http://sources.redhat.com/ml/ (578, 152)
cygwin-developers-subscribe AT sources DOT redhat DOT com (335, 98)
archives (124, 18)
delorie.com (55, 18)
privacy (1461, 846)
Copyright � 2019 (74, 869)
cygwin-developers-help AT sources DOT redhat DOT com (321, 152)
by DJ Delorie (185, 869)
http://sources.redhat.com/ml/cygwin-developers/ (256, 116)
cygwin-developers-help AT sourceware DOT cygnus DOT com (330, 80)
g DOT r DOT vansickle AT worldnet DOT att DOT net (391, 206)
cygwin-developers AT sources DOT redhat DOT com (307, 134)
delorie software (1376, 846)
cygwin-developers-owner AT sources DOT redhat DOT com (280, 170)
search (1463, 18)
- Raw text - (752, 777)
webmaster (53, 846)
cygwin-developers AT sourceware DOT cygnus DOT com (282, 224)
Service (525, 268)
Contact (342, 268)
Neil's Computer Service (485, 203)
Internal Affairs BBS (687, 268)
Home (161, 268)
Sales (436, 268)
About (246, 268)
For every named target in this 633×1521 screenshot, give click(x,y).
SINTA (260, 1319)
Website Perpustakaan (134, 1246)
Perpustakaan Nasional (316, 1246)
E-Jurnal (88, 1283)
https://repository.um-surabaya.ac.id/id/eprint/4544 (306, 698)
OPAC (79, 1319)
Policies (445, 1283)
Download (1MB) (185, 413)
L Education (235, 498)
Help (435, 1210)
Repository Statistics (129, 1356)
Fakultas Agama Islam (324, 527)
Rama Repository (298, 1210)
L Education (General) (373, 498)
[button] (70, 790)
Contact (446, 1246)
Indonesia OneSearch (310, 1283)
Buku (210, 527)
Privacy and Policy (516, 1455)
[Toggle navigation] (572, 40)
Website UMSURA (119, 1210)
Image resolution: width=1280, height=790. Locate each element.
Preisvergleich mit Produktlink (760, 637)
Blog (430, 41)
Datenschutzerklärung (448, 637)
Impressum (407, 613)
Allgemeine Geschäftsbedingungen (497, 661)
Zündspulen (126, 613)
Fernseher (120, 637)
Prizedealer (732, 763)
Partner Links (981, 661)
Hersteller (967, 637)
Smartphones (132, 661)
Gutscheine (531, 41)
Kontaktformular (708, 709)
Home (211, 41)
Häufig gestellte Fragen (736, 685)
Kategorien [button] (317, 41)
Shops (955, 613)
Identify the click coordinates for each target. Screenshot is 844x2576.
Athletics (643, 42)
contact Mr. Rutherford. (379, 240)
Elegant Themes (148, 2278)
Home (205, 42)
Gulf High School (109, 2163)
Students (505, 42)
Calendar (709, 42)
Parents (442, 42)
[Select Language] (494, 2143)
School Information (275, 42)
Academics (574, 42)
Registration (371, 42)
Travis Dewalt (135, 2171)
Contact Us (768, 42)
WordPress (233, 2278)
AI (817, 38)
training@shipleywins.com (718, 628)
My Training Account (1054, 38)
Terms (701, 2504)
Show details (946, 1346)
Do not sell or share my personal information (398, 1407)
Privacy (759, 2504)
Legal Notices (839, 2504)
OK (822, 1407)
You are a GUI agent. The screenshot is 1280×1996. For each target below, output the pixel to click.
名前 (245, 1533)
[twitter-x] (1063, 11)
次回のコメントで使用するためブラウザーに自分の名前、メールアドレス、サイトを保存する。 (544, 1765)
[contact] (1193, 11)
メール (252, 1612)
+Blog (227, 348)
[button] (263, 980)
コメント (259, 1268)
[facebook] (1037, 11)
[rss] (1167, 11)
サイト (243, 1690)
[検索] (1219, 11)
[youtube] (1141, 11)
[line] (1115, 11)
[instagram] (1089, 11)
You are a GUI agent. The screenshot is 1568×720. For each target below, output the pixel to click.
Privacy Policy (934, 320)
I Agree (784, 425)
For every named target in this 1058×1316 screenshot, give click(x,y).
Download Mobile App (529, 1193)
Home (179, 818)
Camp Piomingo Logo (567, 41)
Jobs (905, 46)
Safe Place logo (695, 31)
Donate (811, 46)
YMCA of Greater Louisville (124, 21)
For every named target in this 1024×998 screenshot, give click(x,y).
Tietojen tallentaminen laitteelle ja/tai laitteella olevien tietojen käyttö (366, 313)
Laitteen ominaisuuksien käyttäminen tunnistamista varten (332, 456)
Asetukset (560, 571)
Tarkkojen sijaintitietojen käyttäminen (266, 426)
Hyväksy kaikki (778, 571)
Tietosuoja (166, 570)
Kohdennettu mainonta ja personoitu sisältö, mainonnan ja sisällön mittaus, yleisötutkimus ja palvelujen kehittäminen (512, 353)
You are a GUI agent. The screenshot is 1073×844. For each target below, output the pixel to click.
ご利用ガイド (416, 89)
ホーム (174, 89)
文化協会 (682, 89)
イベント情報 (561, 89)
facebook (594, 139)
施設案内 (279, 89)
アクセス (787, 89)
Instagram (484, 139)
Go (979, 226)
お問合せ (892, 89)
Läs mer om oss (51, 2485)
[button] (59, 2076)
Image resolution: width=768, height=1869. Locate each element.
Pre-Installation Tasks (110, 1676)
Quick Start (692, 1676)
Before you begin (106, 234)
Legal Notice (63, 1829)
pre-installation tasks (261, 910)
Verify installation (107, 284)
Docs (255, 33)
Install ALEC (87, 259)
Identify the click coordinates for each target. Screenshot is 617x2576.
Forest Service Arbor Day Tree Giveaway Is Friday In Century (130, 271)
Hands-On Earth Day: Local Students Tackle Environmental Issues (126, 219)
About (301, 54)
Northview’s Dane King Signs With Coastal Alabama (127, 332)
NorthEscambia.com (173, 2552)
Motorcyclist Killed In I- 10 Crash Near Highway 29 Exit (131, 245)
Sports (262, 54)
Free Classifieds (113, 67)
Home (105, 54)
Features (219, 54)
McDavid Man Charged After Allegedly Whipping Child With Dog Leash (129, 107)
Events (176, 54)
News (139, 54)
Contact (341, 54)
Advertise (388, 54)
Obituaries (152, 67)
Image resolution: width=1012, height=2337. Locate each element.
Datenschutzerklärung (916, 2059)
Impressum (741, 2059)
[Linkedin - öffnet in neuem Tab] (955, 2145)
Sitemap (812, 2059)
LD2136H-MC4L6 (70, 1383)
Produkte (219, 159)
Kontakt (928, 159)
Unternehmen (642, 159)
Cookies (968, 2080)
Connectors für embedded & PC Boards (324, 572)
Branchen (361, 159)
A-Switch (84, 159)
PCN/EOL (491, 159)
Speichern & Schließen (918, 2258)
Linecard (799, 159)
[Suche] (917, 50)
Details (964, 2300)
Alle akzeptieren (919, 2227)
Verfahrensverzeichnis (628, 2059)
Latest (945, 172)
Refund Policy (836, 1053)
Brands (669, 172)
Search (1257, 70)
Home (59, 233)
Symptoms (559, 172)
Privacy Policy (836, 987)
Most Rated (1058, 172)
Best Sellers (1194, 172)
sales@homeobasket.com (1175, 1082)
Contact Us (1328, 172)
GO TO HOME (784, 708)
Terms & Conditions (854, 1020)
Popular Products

→ Requirement
Rewrite all of the entries above, changing every "DOT" to "dot" and keeping every other character the same.

→ Task output
http://sources.redhat.com/ml/ (578, 152)
cygwin-developers-subscribe AT sources dot redhat dot com (335, 98)
archives (124, 18)
delorie.com (55, 18)
privacy (1461, 846)
Copyright � 2019 (74, 869)
cygwin-developers-help AT sources dot redhat dot com (321, 152)
by DJ Delorie (185, 869)
http://sources.redhat.com/ml/cygwin-developers/ (256, 116)
cygwin-developers-help AT sourceware dot cygnus dot com (330, 80)
g dot r dot vansickle AT worldnet dot att dot net (391, 206)
cygwin-developers AT sources dot redhat dot com (307, 134)
delorie software (1376, 846)
cygwin-developers-owner AT sources dot redhat dot com (280, 170)
search (1463, 18)
- Raw text - (752, 777)
webmaster (53, 846)
cygwin-developers AT sourceware dot cygnus dot com (282, 224)
Service (525, 268)
Contact (342, 268)
Neil's Computer Service (485, 203)
Internal Affairs BBS (687, 268)
Home (161, 268)
Sales (436, 268)
About (246, 268)
For every named target in this 633×1521 screenshot, give click(x,y).
SINTA (260, 1319)
Website Perpustakaan (134, 1246)
Perpustakaan Nasional (316, 1246)
E-Jurnal (88, 1283)
https://repository.um-surabaya.ac.id/id/eprint/4544 (306, 698)
OPAC (79, 1319)
Policies (445, 1283)
Download (1MB) (185, 413)
L Education (235, 498)
Help (435, 1210)
Repository Statistics (129, 1356)
Fakultas Agama Islam (324, 527)
Rama Repository (298, 1210)
L Education (General) (373, 498)
[button] (70, 790)
Contact (446, 1246)
Indonesia OneSearch (310, 1283)
Buku (210, 527)
Privacy and Policy (516, 1455)
[Toggle navigation] (572, 40)
Website UMSURA (119, 1210)
Image resolution: width=1280, height=790. Locate each element.
Preisvergleich mit Produktlink (760, 637)
Blog (430, 41)
Datenschutzerklärung (448, 637)
Impressum (407, 613)
Allgemeine Geschäftsbedingungen (497, 661)
Zündspulen (126, 613)
Fernseher (120, 637)
Prizedealer (732, 763)
Partner Links (981, 661)
Hersteller (967, 637)
Smartphones (132, 661)
Gutscheine (531, 41)
Kontaktformular (708, 709)
Home (211, 41)
Häufig gestellte Fragen (736, 685)
Kategorien [button] (317, 41)
Shops (955, 613)
Identify the click coordinates for each target. Screenshot is 844x2576.
Athletics (643, 42)
contact Mr. Rutherford. (379, 240)
Elegant Themes (148, 2278)
Home (205, 42)
Gulf High School (109, 2163)
Students (505, 42)
Calendar (709, 42)
Parents (442, 42)
[Select Language] (494, 2143)
School Information (275, 42)
Academics (574, 42)
Registration (371, 42)
Travis Dewalt (135, 2171)
Contact Us (768, 42)
WordPress (233, 2278)
AI (817, 38)
training@shipleywins.com (718, 628)
My Training Account (1054, 38)
Terms (701, 2504)
Show details (946, 1346)
Do not sell or share my personal information (398, 1407)
Privacy (759, 2504)
Legal Notices (839, 2504)
OK (822, 1407)
You are a GUI agent. The screenshot is 1280×1996. For each target below, output the pixel to click.
名前 (245, 1533)
[twitter-x] (1063, 11)
次回のコメントで使用するためブラウザーに自分の名前、メールアドレス、サイトを保存する。 (544, 1765)
[contact] (1193, 11)
メール (252, 1612)
+Blog (227, 348)
[button] (263, 980)
コメント (259, 1268)
[facebook] (1037, 11)
[rss] (1167, 11)
サイト (243, 1690)
[検索] (1219, 11)
[youtube] (1141, 11)
[line] (1115, 11)
[instagram] (1089, 11)
You are a GUI agent. The screenshot is 1568×720. For each target below, output the pixel to click.
Privacy Policy (934, 320)
I Agree (784, 425)
For every named target in this 1058×1316 screenshot, give click(x,y).
Download Mobile App (529, 1193)
Home (179, 818)
Camp Piomingo Logo (567, 41)
Jobs (905, 46)
Safe Place logo (695, 31)
Donate (811, 46)
YMCA of Greater Louisville (124, 21)
For every named target in this 1024×998 screenshot, give click(x,y).
Tietojen tallentaminen laitteelle ja/tai laitteella olevien tietojen käyttö (366, 313)
Laitteen ominaisuuksien käyttäminen tunnistamista varten (332, 456)
Asetukset (560, 571)
Tarkkojen sijaintitietojen käyttäminen (266, 426)
Hyväksy kaikki (778, 571)
Tietosuoja (166, 570)
Kohdennettu mainonta ja personoitu sisältö, mainonnan ja sisällön mittaus, yleisötutkimus ja palvelujen kehittäminen (512, 353)
You are a GUI agent. The screenshot is 1073×844. For each target below, output the pixel to click.
ご利用ガイド (416, 89)
ホーム (174, 89)
文化協会 (682, 89)
イベント情報 (561, 89)
facebook (594, 139)
施設案内 (279, 89)
アクセス (787, 89)
Instagram (484, 139)
Go (979, 226)
お問合せ (892, 89)
Läs mer om oss (51, 2485)
[button] (59, 2076)
Image resolution: width=768, height=1869. Locate each element.
Pre-Installation Tasks (110, 1676)
Quick Start (692, 1676)
Before you begin (106, 234)
Legal Notice (63, 1829)
pre-installation tasks (261, 910)
Verify installation (107, 284)
Docs (255, 33)
Install ALEC (87, 259)
Identify the click coordinates for each target. Screenshot is 617x2576.
Forest Service Arbor Day Tree Giveaway Is Friday In Century (130, 271)
Hands-On Earth Day: Local Students Tackle Environmental Issues (126, 219)
About (301, 54)
Northview’s Dane King Signs With Coastal Alabama (127, 332)
NorthEscambia.com (173, 2552)
Motorcyclist Killed In I- 10 Crash Near Highway 29 Exit (131, 245)
Sports (262, 54)
Free Classifieds (113, 67)
Home (105, 54)
Features (219, 54)
McDavid Man Charged After Allegedly Whipping Child With Dog Leash (129, 107)
Events (176, 54)
News (139, 54)
Contact (341, 54)
Advertise (388, 54)
Obituaries (152, 67)
Image resolution: width=1012, height=2337. Locate each element.
Datenschutzerklärung (916, 2059)
Impressum (741, 2059)
[Linkedin - öffnet in neuem Tab] (955, 2145)
Sitemap (812, 2059)
LD2136H-MC4L6 (70, 1383)
Produkte (219, 159)
Kontakt (928, 159)
Unternehmen (642, 159)
Cookies (968, 2080)
Connectors für embedded & PC Boards (324, 572)
Branchen (361, 159)
A-Switch (84, 159)
PCN/EOL (491, 159)
Speichern & Schließen (918, 2258)
Linecard (799, 159)
[Suche] (917, 50)
Details (964, 2300)
Alle akzeptieren (919, 2227)
Verfahrensverzeichnis (628, 2059)
Latest (945, 172)
Refund Policy (836, 1053)
Brands (669, 172)
Search (1257, 70)
Home (59, 233)
Symptoms (559, 172)
Privacy Policy (836, 987)
Most Rated (1058, 172)
Best Sellers (1194, 172)
sales@homeobasket.com (1175, 1082)
Contact Us (1328, 172)
GO TO HOME (784, 708)
Terms & Conditions (854, 1020)
Popular Products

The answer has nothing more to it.